Let’s Encrypt certificates expire every 90 days. Certbot automatically renews them before expiration, typically 30 days in advance. You don’t need to manually renew unless the automated process fails.

Can I use Certbot with Cloudflare or other CDNs?

Yes, but with caveats. If Cloudflare is proxying your traffic (orange cloud), Certbot cannot validate via HTTP-01 because the challenge file won’t be served from your origin. Use DNS-01 validation instead, as shown in the wildcard example.

What if Certbot fails to obtain a certificate?

Common causes:

• Domain not resolving to the server
• Port 80 blocked by firewall or ISP
• Web server misconfiguration
• Already having a certificate for the same domain

Run sudo certbot certificates to list existing certificates. Use sudo certbot delete to remove conflicting ones. Check logs at /var/log/letsencrypt/letsencrypt.log for detailed error messages.

Can I get a wildcard certificate with Certbot?

Yes. Wildcard certificates (e.g., *.example.com) are supported using DNS-01 validation. You must use a plugin that integrates with your DNS provider (e.g., Cloudflare, Route 53, Namecheap).

Does Certbot work on Windows?

Certbot is designed for Linux/Unix systems. For Windows, use alternatives like Win-ACME (formerly WACS), which provides similar functionality for IIS servers.

Can I use Certbot for internal or private domains?

No. Let’s Encrypt only issues certificates for publicly resolvable domain names. Private domains (e.g., internal.local) require a private CA or commercial certificate authority.

How do I back up my Certbot certificates?

Certificates are stored in /etc/letsencrypt/live/yourdomain.com/. Copy the entire /etc/letsencrypt directory to secure offsite storage.

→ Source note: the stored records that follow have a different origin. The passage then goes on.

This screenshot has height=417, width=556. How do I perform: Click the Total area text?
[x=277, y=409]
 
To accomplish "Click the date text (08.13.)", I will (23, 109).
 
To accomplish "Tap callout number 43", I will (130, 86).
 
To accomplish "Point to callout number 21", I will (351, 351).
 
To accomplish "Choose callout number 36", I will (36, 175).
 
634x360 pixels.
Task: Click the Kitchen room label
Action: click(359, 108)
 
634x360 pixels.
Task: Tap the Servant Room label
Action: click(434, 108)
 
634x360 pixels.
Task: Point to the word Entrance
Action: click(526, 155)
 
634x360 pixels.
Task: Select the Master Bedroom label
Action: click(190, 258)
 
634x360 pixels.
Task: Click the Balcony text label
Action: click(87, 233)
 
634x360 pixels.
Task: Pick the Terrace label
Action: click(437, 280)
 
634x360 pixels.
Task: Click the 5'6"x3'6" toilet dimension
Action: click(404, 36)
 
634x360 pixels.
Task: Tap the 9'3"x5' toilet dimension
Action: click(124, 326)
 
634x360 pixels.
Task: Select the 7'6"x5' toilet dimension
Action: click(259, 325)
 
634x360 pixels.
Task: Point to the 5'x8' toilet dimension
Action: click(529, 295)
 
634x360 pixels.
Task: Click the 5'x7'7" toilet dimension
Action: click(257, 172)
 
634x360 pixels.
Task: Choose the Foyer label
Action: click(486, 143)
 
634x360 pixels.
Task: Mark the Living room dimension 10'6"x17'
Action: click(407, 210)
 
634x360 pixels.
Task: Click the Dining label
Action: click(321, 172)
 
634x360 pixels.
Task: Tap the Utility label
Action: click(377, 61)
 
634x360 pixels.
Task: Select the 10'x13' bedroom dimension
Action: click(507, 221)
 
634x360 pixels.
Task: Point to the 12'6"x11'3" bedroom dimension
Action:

Include the private keys—they’re required for restoration.

What’s the difference between fullchain.pem and cert.pem?

cert.pem is your domain’s certificate only. fullchain.pem includes your certificate plus the intermediate certificates needed to build a trusted chain back to Let’s Encrypt’s root. Always use fullchain.pem in your web server configuration.

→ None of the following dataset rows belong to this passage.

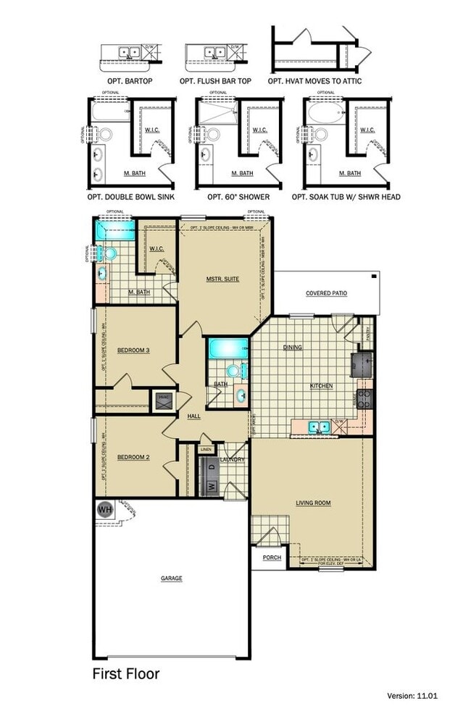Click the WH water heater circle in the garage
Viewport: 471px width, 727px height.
click(104, 509)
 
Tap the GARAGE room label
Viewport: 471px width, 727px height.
click(172, 578)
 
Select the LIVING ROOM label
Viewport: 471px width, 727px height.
click(313, 502)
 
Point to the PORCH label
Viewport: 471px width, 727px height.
click(272, 558)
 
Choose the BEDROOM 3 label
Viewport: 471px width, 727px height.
click(133, 350)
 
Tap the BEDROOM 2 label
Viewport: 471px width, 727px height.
click(133, 457)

Can I use Certbot with shared hosting?

Most shared hosts don’t provide shell access or root privileges, making Certbot installation impossible. Check if your host offers free Let’s Encrypt SSL through their control panel (e.g., cPanel, Plesk). If not, consider upgrading to a VPS or managed hosting with Certbot support.

Conclusion

Installing Certbot SSL is one of the most impactful security and SEO improvements you can make to any website. By automating the acquisition and renewal of free, trusted SSL certificates, Certbot removes the complexity and cost traditionally associated with HTTPS deployment. Whether you’re running a personal blog, an enterprise application, or a multi-subdomain SaaS platform, the steps outlined in this guide ensure your site remains secure, compliant, and optimized for modern web standards.

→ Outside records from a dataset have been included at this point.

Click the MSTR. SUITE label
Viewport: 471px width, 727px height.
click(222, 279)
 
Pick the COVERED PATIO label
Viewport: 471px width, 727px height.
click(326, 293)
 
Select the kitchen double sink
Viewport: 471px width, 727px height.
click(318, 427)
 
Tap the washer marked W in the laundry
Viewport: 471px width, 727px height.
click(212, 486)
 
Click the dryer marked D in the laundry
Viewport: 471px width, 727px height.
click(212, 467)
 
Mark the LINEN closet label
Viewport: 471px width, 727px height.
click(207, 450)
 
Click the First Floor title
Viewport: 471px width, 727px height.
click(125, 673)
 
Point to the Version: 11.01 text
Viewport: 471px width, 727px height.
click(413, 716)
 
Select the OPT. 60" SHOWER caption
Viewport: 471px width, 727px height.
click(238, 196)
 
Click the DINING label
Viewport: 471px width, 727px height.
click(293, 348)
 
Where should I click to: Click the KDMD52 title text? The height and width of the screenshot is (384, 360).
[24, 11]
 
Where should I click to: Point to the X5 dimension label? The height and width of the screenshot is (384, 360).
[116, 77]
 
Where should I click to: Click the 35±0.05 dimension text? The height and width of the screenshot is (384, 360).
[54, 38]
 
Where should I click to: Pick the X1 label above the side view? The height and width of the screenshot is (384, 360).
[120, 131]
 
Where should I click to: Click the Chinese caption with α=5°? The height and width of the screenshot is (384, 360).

The combination of automatic renewal, strong cipher defaults, HSTS enforcement, and DNS validation for complex setups makes Certbot the gold standard for SSL management. Combined with proper monitoring and configuration hardening, you not only protect your users’ data but also signal to search engines and visitors that your site is trustworthy and professional.

Don’t wait until your certificate expires. If you haven’t installed Certbot yet, start today. Use this guide as your reference, test your configuration thoroughly, and enable automatic renewal immediately. In the modern web, HTTPS isn’t just a feature—it’s the baseline.